A Look At The Fair Value Of Treasury Wine Estates Limited (ASX:TWE)
Key Insights
- Treasury Wine Estates' estimated fair value is AU$11.31 based on 2 Stage Free Cash Flow to Equity
- Current share price of AU$12.95 suggests Treasury Wine Estates is potentially trading close to its fair value
- Our fair value estimate is 20% lower than Treasury Wine Estates' analyst price target of AU$14.12
In this article we are going to estimate the intrinsic value of Treasury Wine Estates Limited (ASX:TWE) by projecting its future cash flows and then discounting them to today's value. One way to achieve this is by employing the Discounted Cash Flow (DCF) model. It may sound complicated, but actually it is quite simple!

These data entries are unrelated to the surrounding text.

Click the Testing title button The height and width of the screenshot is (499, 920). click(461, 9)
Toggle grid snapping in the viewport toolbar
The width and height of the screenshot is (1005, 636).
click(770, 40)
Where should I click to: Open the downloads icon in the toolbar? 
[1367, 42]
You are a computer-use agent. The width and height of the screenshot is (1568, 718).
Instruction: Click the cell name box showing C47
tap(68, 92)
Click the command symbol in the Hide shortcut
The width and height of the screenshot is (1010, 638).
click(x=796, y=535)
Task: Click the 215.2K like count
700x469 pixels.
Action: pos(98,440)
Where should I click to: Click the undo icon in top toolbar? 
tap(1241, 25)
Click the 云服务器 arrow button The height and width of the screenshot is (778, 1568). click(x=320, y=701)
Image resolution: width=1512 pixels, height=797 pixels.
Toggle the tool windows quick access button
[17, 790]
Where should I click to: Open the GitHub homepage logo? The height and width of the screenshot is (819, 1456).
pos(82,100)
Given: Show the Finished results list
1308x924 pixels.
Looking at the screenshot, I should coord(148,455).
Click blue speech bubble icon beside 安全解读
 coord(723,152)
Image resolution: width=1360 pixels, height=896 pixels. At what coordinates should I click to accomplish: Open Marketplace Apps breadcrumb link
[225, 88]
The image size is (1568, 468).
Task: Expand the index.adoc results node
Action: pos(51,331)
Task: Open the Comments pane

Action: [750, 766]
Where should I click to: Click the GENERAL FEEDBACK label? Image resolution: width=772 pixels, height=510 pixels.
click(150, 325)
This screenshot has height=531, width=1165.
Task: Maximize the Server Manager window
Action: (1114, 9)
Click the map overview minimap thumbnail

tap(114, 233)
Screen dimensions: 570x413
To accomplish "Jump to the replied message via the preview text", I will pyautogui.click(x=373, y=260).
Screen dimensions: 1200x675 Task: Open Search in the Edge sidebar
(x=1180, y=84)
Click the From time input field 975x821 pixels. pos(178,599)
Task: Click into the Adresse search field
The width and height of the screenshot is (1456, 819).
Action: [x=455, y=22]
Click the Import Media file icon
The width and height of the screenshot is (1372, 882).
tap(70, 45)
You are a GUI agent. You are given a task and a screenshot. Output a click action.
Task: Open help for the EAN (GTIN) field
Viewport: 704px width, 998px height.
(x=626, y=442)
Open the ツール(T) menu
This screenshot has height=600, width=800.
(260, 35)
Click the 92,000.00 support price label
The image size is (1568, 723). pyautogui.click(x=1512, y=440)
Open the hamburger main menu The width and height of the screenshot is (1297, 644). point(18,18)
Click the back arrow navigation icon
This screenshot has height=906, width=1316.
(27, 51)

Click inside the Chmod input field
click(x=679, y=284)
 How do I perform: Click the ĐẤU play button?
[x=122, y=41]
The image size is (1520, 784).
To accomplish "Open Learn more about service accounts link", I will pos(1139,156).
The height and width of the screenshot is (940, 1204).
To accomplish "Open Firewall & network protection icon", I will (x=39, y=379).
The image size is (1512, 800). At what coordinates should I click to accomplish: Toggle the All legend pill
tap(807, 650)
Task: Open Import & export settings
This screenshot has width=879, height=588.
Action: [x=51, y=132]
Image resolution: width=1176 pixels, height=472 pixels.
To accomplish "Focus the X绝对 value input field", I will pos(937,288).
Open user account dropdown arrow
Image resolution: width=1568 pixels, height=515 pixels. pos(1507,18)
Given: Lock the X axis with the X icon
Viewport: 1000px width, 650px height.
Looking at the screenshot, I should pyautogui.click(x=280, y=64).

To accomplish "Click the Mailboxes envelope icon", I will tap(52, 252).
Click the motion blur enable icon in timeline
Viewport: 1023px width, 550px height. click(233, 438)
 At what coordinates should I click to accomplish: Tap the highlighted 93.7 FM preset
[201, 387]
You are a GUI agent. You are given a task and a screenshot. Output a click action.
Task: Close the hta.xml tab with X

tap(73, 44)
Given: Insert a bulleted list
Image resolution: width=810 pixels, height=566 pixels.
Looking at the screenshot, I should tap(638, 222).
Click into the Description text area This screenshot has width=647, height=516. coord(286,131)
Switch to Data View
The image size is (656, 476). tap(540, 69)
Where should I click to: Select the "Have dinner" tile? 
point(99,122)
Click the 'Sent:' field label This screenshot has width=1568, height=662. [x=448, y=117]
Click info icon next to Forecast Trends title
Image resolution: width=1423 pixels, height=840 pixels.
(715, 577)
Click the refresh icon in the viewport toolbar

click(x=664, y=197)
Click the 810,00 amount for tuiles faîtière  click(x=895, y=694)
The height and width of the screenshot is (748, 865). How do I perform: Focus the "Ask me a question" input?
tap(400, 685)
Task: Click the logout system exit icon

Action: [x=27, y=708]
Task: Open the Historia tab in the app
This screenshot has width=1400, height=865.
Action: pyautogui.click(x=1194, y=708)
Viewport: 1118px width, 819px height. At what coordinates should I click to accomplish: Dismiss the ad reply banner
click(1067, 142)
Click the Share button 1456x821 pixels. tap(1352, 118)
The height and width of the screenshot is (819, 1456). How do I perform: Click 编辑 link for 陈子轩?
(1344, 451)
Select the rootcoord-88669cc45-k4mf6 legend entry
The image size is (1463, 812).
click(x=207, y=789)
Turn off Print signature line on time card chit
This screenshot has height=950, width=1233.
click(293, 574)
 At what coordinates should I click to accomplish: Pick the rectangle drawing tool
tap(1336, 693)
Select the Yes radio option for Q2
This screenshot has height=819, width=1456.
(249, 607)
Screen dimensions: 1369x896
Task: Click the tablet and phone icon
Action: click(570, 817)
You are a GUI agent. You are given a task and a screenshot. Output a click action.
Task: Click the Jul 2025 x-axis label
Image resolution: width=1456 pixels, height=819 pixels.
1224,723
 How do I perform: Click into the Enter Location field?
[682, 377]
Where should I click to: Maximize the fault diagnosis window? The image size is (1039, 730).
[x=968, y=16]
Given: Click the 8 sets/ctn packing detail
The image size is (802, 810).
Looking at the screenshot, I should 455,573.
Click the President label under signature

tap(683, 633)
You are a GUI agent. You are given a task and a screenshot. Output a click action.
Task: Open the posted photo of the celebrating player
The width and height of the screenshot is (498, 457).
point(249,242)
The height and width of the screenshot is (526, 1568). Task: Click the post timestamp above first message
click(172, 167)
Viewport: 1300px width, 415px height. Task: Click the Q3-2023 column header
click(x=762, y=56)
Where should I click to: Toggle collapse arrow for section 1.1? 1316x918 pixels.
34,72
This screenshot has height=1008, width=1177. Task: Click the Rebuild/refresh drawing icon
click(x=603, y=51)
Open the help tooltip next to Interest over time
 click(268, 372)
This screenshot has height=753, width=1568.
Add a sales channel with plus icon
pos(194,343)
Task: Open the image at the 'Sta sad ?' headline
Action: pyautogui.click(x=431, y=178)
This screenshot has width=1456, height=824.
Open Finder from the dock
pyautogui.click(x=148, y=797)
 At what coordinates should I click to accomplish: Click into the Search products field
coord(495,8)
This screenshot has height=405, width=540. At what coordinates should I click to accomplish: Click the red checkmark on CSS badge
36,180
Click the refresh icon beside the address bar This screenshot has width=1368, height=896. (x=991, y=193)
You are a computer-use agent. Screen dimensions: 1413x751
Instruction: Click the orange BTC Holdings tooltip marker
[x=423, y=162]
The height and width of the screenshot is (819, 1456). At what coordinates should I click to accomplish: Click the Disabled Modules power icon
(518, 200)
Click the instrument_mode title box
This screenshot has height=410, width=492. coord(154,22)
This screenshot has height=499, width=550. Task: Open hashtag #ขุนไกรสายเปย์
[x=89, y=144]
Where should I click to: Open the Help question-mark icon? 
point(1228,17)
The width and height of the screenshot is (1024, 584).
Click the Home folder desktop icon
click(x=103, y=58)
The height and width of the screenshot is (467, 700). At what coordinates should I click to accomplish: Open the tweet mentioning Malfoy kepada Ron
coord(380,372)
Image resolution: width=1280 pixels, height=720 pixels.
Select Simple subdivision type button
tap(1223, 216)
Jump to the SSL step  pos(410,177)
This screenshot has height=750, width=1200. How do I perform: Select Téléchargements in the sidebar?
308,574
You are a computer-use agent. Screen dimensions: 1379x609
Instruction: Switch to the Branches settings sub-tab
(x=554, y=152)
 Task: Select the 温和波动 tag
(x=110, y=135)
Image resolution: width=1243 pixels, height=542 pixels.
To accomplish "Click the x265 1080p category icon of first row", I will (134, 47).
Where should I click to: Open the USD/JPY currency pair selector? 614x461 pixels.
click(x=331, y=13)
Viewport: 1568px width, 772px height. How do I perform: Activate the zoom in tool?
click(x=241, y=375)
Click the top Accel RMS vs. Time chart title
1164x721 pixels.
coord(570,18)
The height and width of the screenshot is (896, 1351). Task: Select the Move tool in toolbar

We would caution that there are many ways of valuing a company and, like the DCF, each technique has advantages and disadvantages in certain scenarios. If you want to learn more about discounted cash flow, the rationale behind this calculation can be read in detail in the Simply Wall St analysis model.
View our latest analysis for Treasury Wine Estates
What's The Estimated Valuation?
We are going to use a two-stage DCF model, which, as the name states, takes into account two stages of growth. The first stage is generally a higher growth period which levels off heading towards the terminal value, captured in the second 'steady growth' period. To start off with, we need to estimate the next ten years of cash flows. Where possible we use analyst estimates, but when these aren't available we extrapolate the previous free cash flow (FCF) from the last estimate or reported value. We assume companies with shrinking free cash flow will slow their rate of shrinkage, and that companies with growing free cash flow will see their growth rate slow, over this period. We do this to reflect that growth tends to slow more in the early years than it does in later years.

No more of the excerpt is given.